Collected data
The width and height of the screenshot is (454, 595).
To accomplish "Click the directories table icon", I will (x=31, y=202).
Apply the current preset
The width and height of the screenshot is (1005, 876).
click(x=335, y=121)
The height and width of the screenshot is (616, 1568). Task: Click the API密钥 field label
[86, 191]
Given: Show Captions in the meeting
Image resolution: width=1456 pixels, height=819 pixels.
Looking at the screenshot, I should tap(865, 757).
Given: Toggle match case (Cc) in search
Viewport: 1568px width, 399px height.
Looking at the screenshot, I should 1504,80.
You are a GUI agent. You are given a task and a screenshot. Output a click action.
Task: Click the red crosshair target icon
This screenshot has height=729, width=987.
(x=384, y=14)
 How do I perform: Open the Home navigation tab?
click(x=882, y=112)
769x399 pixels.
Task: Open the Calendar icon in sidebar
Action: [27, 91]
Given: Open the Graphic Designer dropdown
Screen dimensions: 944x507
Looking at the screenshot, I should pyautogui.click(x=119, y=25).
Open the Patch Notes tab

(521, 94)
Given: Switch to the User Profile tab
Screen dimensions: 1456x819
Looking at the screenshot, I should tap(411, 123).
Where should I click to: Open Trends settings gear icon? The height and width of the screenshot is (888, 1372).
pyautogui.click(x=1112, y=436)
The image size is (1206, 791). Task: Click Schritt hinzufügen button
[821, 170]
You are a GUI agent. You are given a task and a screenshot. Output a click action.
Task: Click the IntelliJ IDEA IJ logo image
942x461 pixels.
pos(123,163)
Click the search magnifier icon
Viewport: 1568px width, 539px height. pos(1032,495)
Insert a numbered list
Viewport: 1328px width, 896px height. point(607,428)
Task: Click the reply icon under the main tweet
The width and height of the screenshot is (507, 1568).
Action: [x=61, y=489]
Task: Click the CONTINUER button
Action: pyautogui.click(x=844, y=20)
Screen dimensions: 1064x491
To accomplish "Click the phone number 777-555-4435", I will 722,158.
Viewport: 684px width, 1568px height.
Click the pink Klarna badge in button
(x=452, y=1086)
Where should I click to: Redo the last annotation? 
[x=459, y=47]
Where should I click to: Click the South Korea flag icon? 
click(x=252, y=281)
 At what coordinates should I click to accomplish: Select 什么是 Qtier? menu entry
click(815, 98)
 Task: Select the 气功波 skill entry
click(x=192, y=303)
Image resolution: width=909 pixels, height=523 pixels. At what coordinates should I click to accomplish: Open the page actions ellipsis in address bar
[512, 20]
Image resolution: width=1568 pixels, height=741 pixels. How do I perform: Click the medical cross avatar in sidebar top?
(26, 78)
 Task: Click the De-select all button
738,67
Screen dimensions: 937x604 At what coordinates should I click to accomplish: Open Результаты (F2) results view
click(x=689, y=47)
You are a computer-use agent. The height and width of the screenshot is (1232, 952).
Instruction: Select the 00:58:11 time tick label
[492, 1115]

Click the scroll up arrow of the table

ASSIGNMENT → Every line above must be repeated exactly as it appears.

RESPONSE TO THE TASK →
The width and height of the screenshot is (454, 595).
To accomplish "Click the directories table icon", I will (x=31, y=202).
Apply the current preset
The width and height of the screenshot is (1005, 876).
click(x=335, y=121)
The height and width of the screenshot is (616, 1568). Task: Click the API密钥 field label
[86, 191]
Given: Show Captions in the meeting
Image resolution: width=1456 pixels, height=819 pixels.
Looking at the screenshot, I should tap(865, 757).
Given: Toggle match case (Cc) in search
Viewport: 1568px width, 399px height.
Looking at the screenshot, I should 1504,80.
You are a GUI agent. You are given a task and a screenshot. Output a click action.
Task: Click the red crosshair target icon
This screenshot has height=729, width=987.
(x=384, y=14)
 How do I perform: Open the Home navigation tab?
click(x=882, y=112)
769x399 pixels.
Task: Open the Calendar icon in sidebar
Action: [27, 91]
Given: Open the Graphic Designer dropdown
Screen dimensions: 944x507
Looking at the screenshot, I should pyautogui.click(x=119, y=25).
Open the Patch Notes tab

(521, 94)
Given: Switch to the User Profile tab
Screen dimensions: 1456x819
Looking at the screenshot, I should tap(411, 123).
Where should I click to: Open Trends settings gear icon? The height and width of the screenshot is (888, 1372).
pyautogui.click(x=1112, y=436)
The image size is (1206, 791). Task: Click Schritt hinzufügen button
[821, 170]
You are a GUI agent. You are given a task and a screenshot. Output a click action.
Task: Click the IntelliJ IDEA IJ logo image
942x461 pixels.
pos(123,163)
Click the search magnifier icon
Viewport: 1568px width, 539px height. pos(1032,495)
Insert a numbered list
Viewport: 1328px width, 896px height. point(607,428)
Task: Click the reply icon under the main tweet
The width and height of the screenshot is (507, 1568).
Action: [x=61, y=489]
Task: Click the CONTINUER button
Action: pyautogui.click(x=844, y=20)
Screen dimensions: 1064x491
To accomplish "Click the phone number 777-555-4435", I will 722,158.
Viewport: 684px width, 1568px height.
Click the pink Klarna badge in button
(x=452, y=1086)
Where should I click to: Redo the last annotation? 
[x=459, y=47]
Where should I click to: Click the South Korea flag icon? 
click(x=252, y=281)
 At what coordinates should I click to accomplish: Select 什么是 Qtier? menu entry
click(815, 98)
 Task: Select the 气功波 skill entry
click(x=192, y=303)
Image resolution: width=909 pixels, height=523 pixels. At what coordinates should I click to accomplish: Open the page actions ellipsis in address bar
[512, 20]
Image resolution: width=1568 pixels, height=741 pixels. How do I perform: Click the medical cross avatar in sidebar top?
(26, 78)
 Task: Click the De-select all button
738,67
Screen dimensions: 937x604 At what coordinates should I click to accomplish: Open Результаты (F2) results view
click(x=689, y=47)
You are a computer-use agent. The height and width of the screenshot is (1232, 952).
Instruction: Select the 00:58:11 time tick label
[492, 1115]

Click the scroll up arrow of the table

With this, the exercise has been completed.